As much as I love football, there’s no question that it’s more fun to go to a baseball game.  Watching football live is a great experience, but baseball live is better for a bunch of reasons.

  • If you’re a football fan like me, the idea of watching only one game at a time is ridiculous.  You only get one day of games a week (other than Monday night football), so you have to maximize your football intake in that narrow window that you get.  So pretty much every Sunday, I used to hit the Gin Mill on the upper west side to eat the best and probably least healthy chicken fingers in the world and watch every game at once.  I do the same thing now, just at a bar in Nyack with much less tasty chicken fingers.  But watching just one game at a time is torture.  You don’t have that problem with baseball, since there are baseball games pretty much every day of the week and you don’t feel like you’re missing something if you’re actually at a game.
  • Watching football live makes you much more aware of all the artificial stoppages of play.  Moreover, you have to watch the halftime show instead of getting highlights, which is more torture.  In baseball, the play stoppages are more natural: at the end of innings, pitching changes.  Baseball is a terribly slow game, but at least you don’t get all these times where everyone just stands around waiting for the commercials to end.
  • Football is played at a bad time of the year in every kind of weather, usually very, very bad weather.  And because the tickets are so expensive, you end up going even when it’s raining and snowing and so cold that your testes freeze up (if you have testes, otherwise I guess some other plumbing freezes up).  But baseball?  Beautiful spring and summer weather, and if it rains they don’t play.  And if they play through the rain but you don’t want to sit there, you just don’t go and you eat what is likely a much less expensive ticket.

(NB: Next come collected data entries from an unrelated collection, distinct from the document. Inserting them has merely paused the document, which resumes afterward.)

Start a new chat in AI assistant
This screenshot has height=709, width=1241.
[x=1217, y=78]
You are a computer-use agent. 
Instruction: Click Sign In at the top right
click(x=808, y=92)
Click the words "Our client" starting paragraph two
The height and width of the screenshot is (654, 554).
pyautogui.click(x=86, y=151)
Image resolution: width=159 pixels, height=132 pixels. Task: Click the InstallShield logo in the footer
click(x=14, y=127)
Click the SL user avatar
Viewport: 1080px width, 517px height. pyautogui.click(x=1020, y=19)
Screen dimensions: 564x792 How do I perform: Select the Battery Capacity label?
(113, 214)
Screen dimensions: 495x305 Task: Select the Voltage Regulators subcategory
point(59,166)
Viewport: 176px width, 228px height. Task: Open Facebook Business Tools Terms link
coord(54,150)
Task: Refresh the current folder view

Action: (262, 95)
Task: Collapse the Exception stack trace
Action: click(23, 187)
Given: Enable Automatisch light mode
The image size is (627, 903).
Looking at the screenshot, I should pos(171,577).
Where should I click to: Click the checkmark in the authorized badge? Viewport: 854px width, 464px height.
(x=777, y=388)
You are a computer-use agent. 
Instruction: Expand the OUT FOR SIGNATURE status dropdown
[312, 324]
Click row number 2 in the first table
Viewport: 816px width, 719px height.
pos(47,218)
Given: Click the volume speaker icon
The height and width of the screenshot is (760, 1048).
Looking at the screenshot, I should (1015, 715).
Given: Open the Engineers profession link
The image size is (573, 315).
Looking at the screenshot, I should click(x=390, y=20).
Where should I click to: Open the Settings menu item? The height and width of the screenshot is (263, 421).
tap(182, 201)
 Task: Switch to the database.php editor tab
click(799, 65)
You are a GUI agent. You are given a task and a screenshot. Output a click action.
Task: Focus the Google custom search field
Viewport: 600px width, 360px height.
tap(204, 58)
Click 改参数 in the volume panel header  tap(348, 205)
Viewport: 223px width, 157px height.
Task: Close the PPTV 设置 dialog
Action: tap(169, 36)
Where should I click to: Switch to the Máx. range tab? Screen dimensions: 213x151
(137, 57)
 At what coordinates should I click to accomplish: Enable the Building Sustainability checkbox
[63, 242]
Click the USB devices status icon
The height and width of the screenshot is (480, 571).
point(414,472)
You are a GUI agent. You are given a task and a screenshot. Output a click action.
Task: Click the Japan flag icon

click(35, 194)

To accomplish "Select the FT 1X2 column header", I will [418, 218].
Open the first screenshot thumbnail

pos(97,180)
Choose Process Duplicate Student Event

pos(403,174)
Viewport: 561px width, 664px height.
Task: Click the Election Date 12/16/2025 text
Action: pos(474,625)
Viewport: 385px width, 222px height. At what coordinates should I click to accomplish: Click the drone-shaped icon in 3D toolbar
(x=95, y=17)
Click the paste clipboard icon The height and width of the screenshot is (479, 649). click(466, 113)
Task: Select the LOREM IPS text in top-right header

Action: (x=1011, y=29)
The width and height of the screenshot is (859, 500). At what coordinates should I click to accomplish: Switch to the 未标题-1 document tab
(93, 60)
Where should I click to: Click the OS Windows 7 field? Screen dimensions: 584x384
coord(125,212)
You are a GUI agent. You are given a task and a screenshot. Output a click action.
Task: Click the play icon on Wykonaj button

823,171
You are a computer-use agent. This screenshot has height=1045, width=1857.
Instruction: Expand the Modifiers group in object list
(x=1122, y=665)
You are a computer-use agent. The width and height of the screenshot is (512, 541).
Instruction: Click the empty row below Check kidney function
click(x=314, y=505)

So going to baseball games is just the best. And being able to spontaneously decide to go to a game because you could hop a subway and be there in 45 easy minutes was one of the great things about living in Manhattan.

That’s one of the real pitfalls of living in the suburbs — the fact that you have to plan ahead, that you have to drive, that you have to park, and that you can’t drink because you have to drive home.  Just the worst.  No more spontaneity.  No more making fun of people sitting in traffic jams as you head to the subway, because you’re now one of those people.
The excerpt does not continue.